Another important consideration is the preservation of fresh produce. Fruit and vegetable research has shown that cooling fruit and vegetables as soon as possible after harvest is a key factor in extending product shelf life. So by adding ozone to the chilled air and watering the fruit or vegetable after harvest, purification and cooling can be done in one step.
Fortunately, ozone doesn't seem to damage the tissues of vegetables and fruits when they come into contact with them. Preliminary results from several current ozone-equipped fresh cut processors show lower bacterial counts compared to chlorinated systems. Products like shredded lettuce have a longer shelf life, less browning, and a significantly better flavor when cleaned with ozone than when cleaned with chlorine. Ozone is also ideal for cleaning and sanitizing beef, pork, poultry, seafood and other fish directly, as well as all equipment and surfaces packaged or processed. When vacuum packaging, ozone gas is used to ensure decontamination entering the packaging.
Some additional benefits of ozone generators for the food processing industry are:
Extend the shelf life of food
Is it safer for employees than any conventional chemical?
Eliminates all chemical use, is chemical-free, and has no chemical by-product chlorination
No need for hot water and traditional disinfectants
is produced on-site, eliminating the transportation, storage and handling of other hazardous materials
Are the production costs low once the generator is in service?

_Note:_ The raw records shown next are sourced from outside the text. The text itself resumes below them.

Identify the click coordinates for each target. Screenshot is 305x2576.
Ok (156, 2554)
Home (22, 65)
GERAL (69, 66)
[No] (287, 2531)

Allow waste water recycling
Many cost comparisons between ozone and chlorine have been made in a variety of different applications. An exhaustive comparative analysis of the two approaches is beyond the scope of this paper. It is worth mentioning that depending on the specific use and application, chlorine is generally less expensive. However, as new applications are discovered and greater demand for safety and quality, ozone has become cheaper and better overall. For example, one must take into account the inherent costs of chlorine gas transportation, clean-up and storage of potentially dangerous toxic chemicals. In contrast, ozone is generated on-site by ozone generators, with no storage requirements, and is made from harmless oxygen. Depending on the application, chlorination may be cheaper or more expensive than ozone treatment.
Ozone is a very reactive molecule that kills bacteria and other microorganisms 3,000 times faster than chlorine. Because ozone is highly reactive, it is also effective at removing organic contaminants that grow on food processing equipment.

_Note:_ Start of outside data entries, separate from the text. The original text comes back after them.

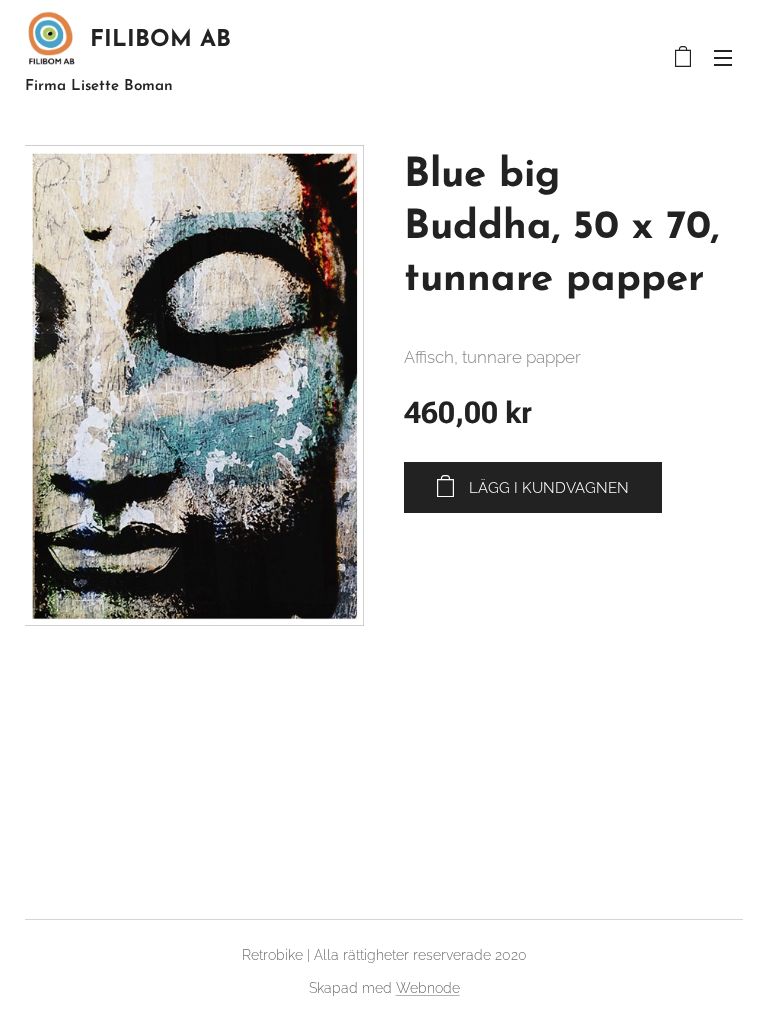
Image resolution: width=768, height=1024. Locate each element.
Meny (723, 57)
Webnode (428, 988)
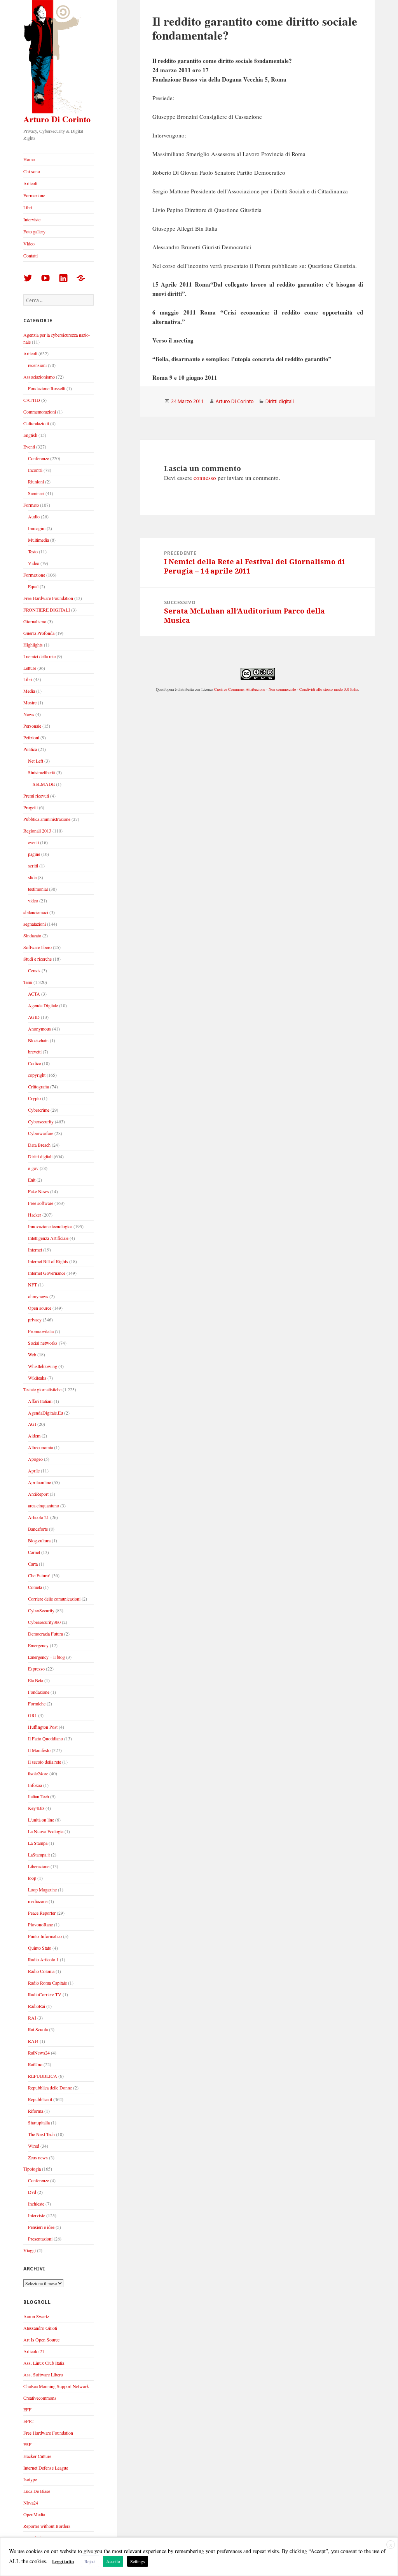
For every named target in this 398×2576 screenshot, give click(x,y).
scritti (33, 865)
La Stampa (37, 1843)
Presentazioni (40, 2238)
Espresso (36, 1668)
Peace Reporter (42, 1913)
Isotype (30, 2479)
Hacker (34, 1215)
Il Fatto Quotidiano (45, 1738)
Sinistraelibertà (41, 772)
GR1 (32, 1715)
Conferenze (38, 458)
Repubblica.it (40, 2099)
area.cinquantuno (43, 1505)
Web (32, 1354)
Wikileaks (37, 1378)
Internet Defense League (45, 2468)
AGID (34, 1017)
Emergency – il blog (46, 1657)
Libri (27, 207)
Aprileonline (39, 1482)
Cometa (35, 1587)
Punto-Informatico (45, 1936)
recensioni (37, 365)
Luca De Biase (36, 2491)
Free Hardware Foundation (48, 598)
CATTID (31, 400)
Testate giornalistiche (42, 1389)
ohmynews (38, 1296)
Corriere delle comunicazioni (54, 1599)
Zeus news (38, 2157)
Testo (33, 551)
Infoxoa (35, 1785)
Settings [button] (137, 2561)
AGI (32, 1424)
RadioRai (36, 2006)
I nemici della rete (39, 656)
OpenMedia (34, 2514)
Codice (34, 1063)
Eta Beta (35, 1680)
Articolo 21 (38, 1517)
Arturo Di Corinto (57, 119)
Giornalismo (34, 621)
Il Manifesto (39, 1750)
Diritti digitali (40, 1156)
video (33, 900)
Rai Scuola (38, 2029)
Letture (29, 668)
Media (29, 691)
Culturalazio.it (36, 423)
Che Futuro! (39, 1575)
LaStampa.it (39, 1854)
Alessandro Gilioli (40, 2328)
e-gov (33, 1168)
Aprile (34, 1470)
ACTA (34, 994)
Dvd (32, 2192)
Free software (40, 1203)
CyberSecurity (41, 1610)
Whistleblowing (42, 1366)
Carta (33, 1564)
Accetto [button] (113, 2561)
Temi (27, 982)
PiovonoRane (40, 1924)
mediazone (37, 1901)
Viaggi (29, 2250)
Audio (34, 516)
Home (29, 159)
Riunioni (36, 481)
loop (32, 1878)
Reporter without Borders (46, 2526)
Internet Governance (46, 1273)
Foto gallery (34, 231)
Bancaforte (38, 1529)
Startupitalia (39, 2122)
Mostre (30, 702)
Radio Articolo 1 (43, 1959)
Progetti (30, 807)
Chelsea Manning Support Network (56, 2386)
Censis (34, 970)
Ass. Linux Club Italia (43, 2363)
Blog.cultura (39, 1540)
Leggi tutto (63, 2561)
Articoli (30, 183)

A food problem in developing countries is the widespread use of pesticides, herbicides and fungicides on crops. There is no doubt that the use of these chemicals has increased farmers' crop yields. These chemicals also help your grocery store deliver fresher produce -- a benefit few want to lose. With these benefits, however, national concerns about the harmful effects of these chemicals have peaked. This has led to the current massive organic movement aimed at making our products safer and healthier.

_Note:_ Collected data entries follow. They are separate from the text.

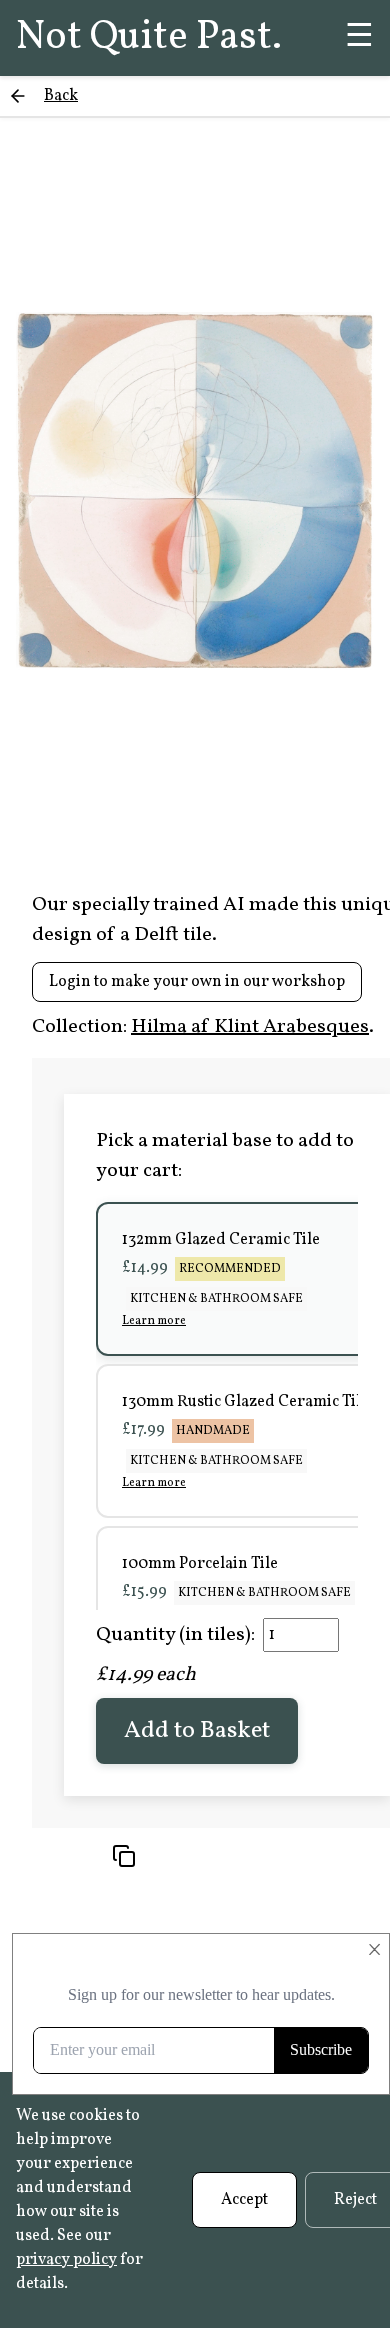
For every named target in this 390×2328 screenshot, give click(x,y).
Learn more (154, 1321)
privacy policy (66, 2260)
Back (61, 96)
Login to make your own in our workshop (197, 982)
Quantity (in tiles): (175, 1635)
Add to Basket (197, 1731)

Simple but powerful ozone molecules are naturally used by the Earth to clean the atmosphere. Thankfully, it can now be produced safely and effectively for many food-grade cleaning purposes. Ozone is becoming the method of choice for disinfecting water supplies for a number of reasons, primarily effectiveness and health safety. The U.S. Food and Drug Administration has recommended the use of ozone to sanitize all types of food. Ozone can even evaporate pesticides, herbicides and other persistent chemical residues on the surface of produce, resulting in a new generation of healthier and safer food.